## Work required:
An exact copy of the entries below is the expected answer.

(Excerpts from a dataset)
━━━━━━

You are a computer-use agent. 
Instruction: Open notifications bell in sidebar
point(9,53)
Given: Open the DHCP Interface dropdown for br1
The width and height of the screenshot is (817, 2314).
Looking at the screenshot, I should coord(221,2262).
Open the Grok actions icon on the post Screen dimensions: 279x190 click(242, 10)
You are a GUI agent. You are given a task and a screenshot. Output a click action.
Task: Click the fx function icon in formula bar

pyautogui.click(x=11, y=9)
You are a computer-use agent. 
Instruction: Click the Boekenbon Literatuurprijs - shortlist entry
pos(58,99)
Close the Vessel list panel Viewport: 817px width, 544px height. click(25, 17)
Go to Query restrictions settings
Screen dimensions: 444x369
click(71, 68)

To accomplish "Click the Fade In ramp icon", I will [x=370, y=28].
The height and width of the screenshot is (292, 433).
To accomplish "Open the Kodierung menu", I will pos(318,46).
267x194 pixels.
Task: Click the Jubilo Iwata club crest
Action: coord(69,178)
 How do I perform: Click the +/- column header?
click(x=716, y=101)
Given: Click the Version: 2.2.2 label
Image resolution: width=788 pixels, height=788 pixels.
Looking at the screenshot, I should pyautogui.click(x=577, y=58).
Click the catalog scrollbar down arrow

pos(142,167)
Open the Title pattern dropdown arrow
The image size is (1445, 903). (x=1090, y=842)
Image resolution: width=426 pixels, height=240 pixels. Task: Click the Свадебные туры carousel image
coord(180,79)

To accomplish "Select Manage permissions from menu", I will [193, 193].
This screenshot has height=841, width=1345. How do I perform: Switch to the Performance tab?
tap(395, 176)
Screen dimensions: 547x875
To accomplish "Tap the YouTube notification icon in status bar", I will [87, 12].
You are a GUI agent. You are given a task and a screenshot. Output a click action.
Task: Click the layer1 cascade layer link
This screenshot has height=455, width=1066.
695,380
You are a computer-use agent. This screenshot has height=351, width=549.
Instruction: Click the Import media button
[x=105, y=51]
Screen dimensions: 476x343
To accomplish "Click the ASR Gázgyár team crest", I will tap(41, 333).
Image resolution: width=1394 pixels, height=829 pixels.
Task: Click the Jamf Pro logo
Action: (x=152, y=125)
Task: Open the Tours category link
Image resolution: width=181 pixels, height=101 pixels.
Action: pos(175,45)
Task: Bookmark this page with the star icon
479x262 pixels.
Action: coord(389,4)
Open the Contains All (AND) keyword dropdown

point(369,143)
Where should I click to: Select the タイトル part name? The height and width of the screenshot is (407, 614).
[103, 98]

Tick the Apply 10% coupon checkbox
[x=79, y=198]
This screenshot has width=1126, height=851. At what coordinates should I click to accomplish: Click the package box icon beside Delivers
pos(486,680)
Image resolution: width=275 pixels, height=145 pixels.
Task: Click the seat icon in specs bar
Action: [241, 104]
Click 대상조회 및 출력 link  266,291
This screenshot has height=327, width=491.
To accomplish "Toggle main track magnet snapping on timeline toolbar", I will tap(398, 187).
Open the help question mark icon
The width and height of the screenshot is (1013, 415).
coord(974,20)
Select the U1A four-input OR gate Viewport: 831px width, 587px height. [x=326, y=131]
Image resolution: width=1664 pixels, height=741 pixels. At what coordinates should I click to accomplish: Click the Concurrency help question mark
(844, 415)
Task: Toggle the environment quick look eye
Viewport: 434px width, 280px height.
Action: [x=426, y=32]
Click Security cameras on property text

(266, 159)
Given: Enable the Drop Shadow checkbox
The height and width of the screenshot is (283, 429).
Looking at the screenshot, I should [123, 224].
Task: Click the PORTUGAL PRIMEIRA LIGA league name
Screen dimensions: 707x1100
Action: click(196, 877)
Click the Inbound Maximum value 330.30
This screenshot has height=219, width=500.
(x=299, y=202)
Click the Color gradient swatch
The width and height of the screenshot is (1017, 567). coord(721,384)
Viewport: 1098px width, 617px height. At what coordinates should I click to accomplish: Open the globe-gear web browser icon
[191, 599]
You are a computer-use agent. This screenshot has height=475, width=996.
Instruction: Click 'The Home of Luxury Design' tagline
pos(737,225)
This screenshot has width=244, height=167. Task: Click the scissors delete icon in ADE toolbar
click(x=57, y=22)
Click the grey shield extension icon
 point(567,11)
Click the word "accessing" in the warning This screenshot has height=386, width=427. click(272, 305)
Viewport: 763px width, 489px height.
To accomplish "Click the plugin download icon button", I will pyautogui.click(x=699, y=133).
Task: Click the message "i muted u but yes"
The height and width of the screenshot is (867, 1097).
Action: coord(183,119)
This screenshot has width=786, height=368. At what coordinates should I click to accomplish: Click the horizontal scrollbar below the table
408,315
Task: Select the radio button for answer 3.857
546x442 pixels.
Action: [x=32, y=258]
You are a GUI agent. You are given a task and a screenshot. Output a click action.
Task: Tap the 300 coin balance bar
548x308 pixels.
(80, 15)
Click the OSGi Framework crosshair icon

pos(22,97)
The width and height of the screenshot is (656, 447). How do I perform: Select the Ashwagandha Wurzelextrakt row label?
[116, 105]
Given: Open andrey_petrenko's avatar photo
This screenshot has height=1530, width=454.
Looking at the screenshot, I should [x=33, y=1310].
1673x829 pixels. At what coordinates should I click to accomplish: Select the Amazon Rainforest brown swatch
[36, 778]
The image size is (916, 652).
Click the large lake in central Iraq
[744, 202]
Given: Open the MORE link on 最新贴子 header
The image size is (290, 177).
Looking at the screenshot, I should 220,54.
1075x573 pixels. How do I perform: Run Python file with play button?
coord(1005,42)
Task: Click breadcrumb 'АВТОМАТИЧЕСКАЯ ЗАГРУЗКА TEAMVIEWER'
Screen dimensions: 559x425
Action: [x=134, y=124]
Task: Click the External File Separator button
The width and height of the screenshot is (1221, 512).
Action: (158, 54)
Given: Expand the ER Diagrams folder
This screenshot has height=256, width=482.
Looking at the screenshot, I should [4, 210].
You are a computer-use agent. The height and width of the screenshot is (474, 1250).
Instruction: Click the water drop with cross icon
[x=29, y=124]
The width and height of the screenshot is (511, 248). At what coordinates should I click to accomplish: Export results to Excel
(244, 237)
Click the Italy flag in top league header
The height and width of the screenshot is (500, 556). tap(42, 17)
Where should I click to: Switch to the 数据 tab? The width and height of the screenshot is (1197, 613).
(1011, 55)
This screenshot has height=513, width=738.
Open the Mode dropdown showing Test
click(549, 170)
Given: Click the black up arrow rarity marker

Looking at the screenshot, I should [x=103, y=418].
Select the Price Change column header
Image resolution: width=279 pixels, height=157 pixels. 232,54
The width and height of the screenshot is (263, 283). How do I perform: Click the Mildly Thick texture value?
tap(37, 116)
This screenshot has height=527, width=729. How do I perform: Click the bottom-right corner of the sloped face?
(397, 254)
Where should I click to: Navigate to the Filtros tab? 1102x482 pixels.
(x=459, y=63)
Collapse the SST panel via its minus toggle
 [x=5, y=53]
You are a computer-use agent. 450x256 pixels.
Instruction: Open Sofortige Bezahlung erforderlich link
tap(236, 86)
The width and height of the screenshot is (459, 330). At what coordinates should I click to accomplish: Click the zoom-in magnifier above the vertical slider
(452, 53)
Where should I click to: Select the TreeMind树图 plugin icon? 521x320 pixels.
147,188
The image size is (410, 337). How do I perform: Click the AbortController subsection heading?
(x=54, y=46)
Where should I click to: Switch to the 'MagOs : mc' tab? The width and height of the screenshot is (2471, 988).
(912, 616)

━━━━━━

## Result of this task:
You are a computer-use agent. 
Instruction: Open notifications bell in sidebar
point(9,53)
Given: Open the DHCP Interface dropdown for br1
The width and height of the screenshot is (817, 2314).
Looking at the screenshot, I should coord(221,2262).
Open the Grok actions icon on the post Screen dimensions: 279x190 click(242, 10)
You are a GUI agent. You are given a task and a screenshot. Output a click action.
Task: Click the fx function icon in formula bar

pyautogui.click(x=11, y=9)
You are a computer-use agent. 
Instruction: Click the Boekenbon Literatuurprijs - shortlist entry
pos(58,99)
Close the Vessel list panel Viewport: 817px width, 544px height. click(25, 17)
Go to Query restrictions settings
Screen dimensions: 444x369
click(71, 68)

To accomplish "Click the Fade In ramp icon", I will [x=370, y=28].
The height and width of the screenshot is (292, 433).
To accomplish "Open the Kodierung menu", I will pos(318,46).
267x194 pixels.
Task: Click the Jubilo Iwata club crest
Action: coord(69,178)
 How do I perform: Click the +/- column header?
click(x=716, y=101)
Given: Click the Version: 2.2.2 label
Image resolution: width=788 pixels, height=788 pixels.
Looking at the screenshot, I should pyautogui.click(x=577, y=58).
Click the catalog scrollbar down arrow

pos(142,167)
Open the Title pattern dropdown arrow
The image size is (1445, 903). (x=1090, y=842)
Image resolution: width=426 pixels, height=240 pixels. Task: Click the Свадебные туры carousel image
coord(180,79)

To accomplish "Select Manage permissions from menu", I will [193, 193].
This screenshot has height=841, width=1345. How do I perform: Switch to the Performance tab?
tap(395, 176)
Screen dimensions: 547x875
To accomplish "Tap the YouTube notification icon in status bar", I will [87, 12].
You are a GUI agent. You are given a task and a screenshot. Output a click action.
Task: Click the layer1 cascade layer link
This screenshot has height=455, width=1066.
695,380
You are a computer-use agent. This screenshot has height=351, width=549.
Instruction: Click the Import media button
[x=105, y=51]
Screen dimensions: 476x343
To accomplish "Click the ASR Gázgyár team crest", I will tap(41, 333).
Image resolution: width=1394 pixels, height=829 pixels.
Task: Click the Jamf Pro logo
Action: (x=152, y=125)
Task: Open the Tours category link
Image resolution: width=181 pixels, height=101 pixels.
Action: pos(175,45)
Task: Bookmark this page with the star icon
479x262 pixels.
Action: coord(389,4)
Open the Contains All (AND) keyword dropdown

point(369,143)
Where should I click to: Select the タイトル part name? The height and width of the screenshot is (407, 614).
[103, 98]

Tick the Apply 10% coupon checkbox
[x=79, y=198]
This screenshot has width=1126, height=851. At what coordinates should I click to accomplish: Click the package box icon beside Delivers
pos(486,680)
Image resolution: width=275 pixels, height=145 pixels.
Task: Click the seat icon in specs bar
Action: [241, 104]
Click 대상조회 및 출력 link  266,291
This screenshot has height=327, width=491.
To accomplish "Toggle main track magnet snapping on timeline toolbar", I will tap(398, 187).
Open the help question mark icon
The width and height of the screenshot is (1013, 415).
coord(974,20)
Select the U1A four-input OR gate Viewport: 831px width, 587px height. [x=326, y=131]
Image resolution: width=1664 pixels, height=741 pixels. At what coordinates should I click to accomplish: Click the Concurrency help question mark
(844, 415)
Task: Toggle the environment quick look eye
Viewport: 434px width, 280px height.
Action: [x=426, y=32]
Click Security cameras on property text

(266, 159)
Given: Enable the Drop Shadow checkbox
The height and width of the screenshot is (283, 429).
Looking at the screenshot, I should [123, 224].
Task: Click the PORTUGAL PRIMEIRA LIGA league name
Screen dimensions: 707x1100
Action: click(196, 877)
Click the Inbound Maximum value 330.30
This screenshot has height=219, width=500.
(x=299, y=202)
Click the Color gradient swatch
The width and height of the screenshot is (1017, 567). coord(721,384)
Viewport: 1098px width, 617px height. At what coordinates should I click to accomplish: Open the globe-gear web browser icon
[191, 599]
You are a computer-use agent. This screenshot has height=475, width=996.
Instruction: Click 'The Home of Luxury Design' tagline
pos(737,225)
This screenshot has width=244, height=167. Task: Click the scissors delete icon in ADE toolbar
click(x=57, y=22)
Click the grey shield extension icon
 point(567,11)
Click the word "accessing" in the warning This screenshot has height=386, width=427. click(272, 305)
Viewport: 763px width, 489px height.
To accomplish "Click the plugin download icon button", I will pyautogui.click(x=699, y=133).
Task: Click the message "i muted u but yes"
The height and width of the screenshot is (867, 1097).
Action: coord(183,119)
This screenshot has width=786, height=368. At what coordinates should I click to accomplish: Click the horizontal scrollbar below the table
408,315
Task: Select the radio button for answer 3.857
546x442 pixels.
Action: [x=32, y=258]
You are a GUI agent. You are given a task and a screenshot. Output a click action.
Task: Tap the 300 coin balance bar
548x308 pixels.
(80, 15)
Click the OSGi Framework crosshair icon

pos(22,97)
The width and height of the screenshot is (656, 447). How do I perform: Select the Ashwagandha Wurzelextrakt row label?
[116, 105]
Given: Open andrey_petrenko's avatar photo
This screenshot has height=1530, width=454.
Looking at the screenshot, I should [x=33, y=1310].
1673x829 pixels. At what coordinates should I click to accomplish: Select the Amazon Rainforest brown swatch
[36, 778]
The image size is (916, 652).
Click the large lake in central Iraq
[744, 202]
Given: Open the MORE link on 最新贴子 header
The image size is (290, 177).
Looking at the screenshot, I should 220,54.
1075x573 pixels. How do I perform: Run Python file with play button?
coord(1005,42)
Task: Click breadcrumb 'АВТОМАТИЧЕСКАЯ ЗАГРУЗКА TEAMVIEWER'
Screen dimensions: 559x425
Action: [x=134, y=124]
Task: Click the External File Separator button
The width and height of the screenshot is (1221, 512).
Action: (158, 54)
Given: Expand the ER Diagrams folder
This screenshot has height=256, width=482.
Looking at the screenshot, I should [4, 210].
You are a computer-use agent. The height and width of the screenshot is (474, 1250).
Instruction: Click the water drop with cross icon
[x=29, y=124]
The width and height of the screenshot is (511, 248). At what coordinates should I click to accomplish: Export results to Excel
(244, 237)
Click the Italy flag in top league header
The height and width of the screenshot is (500, 556). tap(42, 17)
Where should I click to: Switch to the 数据 tab? The width and height of the screenshot is (1197, 613).
(1011, 55)
This screenshot has height=513, width=738.
Open the Mode dropdown showing Test
click(549, 170)
Given: Click the black up arrow rarity marker

Looking at the screenshot, I should [x=103, y=418].
Select the Price Change column header
Image resolution: width=279 pixels, height=157 pixels. 232,54
The width and height of the screenshot is (263, 283). How do I perform: Click the Mildly Thick texture value?
tap(37, 116)
This screenshot has height=527, width=729. How do I perform: Click the bottom-right corner of the sloped face?
(397, 254)
Where should I click to: Navigate to the Filtros tab? 1102x482 pixels.
(x=459, y=63)
Collapse the SST panel via its minus toggle
 [x=5, y=53]
You are a computer-use agent. 450x256 pixels.
Instruction: Open Sofortige Bezahlung erforderlich link
tap(236, 86)
The width and height of the screenshot is (459, 330). At what coordinates should I click to accomplish: Click the zoom-in magnifier above the vertical slider
(452, 53)
Where should I click to: Select the TreeMind树图 plugin icon? 521x320 pixels.
147,188
The image size is (410, 337). How do I perform: Click the AbortController subsection heading?
(x=54, y=46)
Where should I click to: Switch to the 'MagOs : mc' tab? The width and height of the screenshot is (2471, 988).
(912, 616)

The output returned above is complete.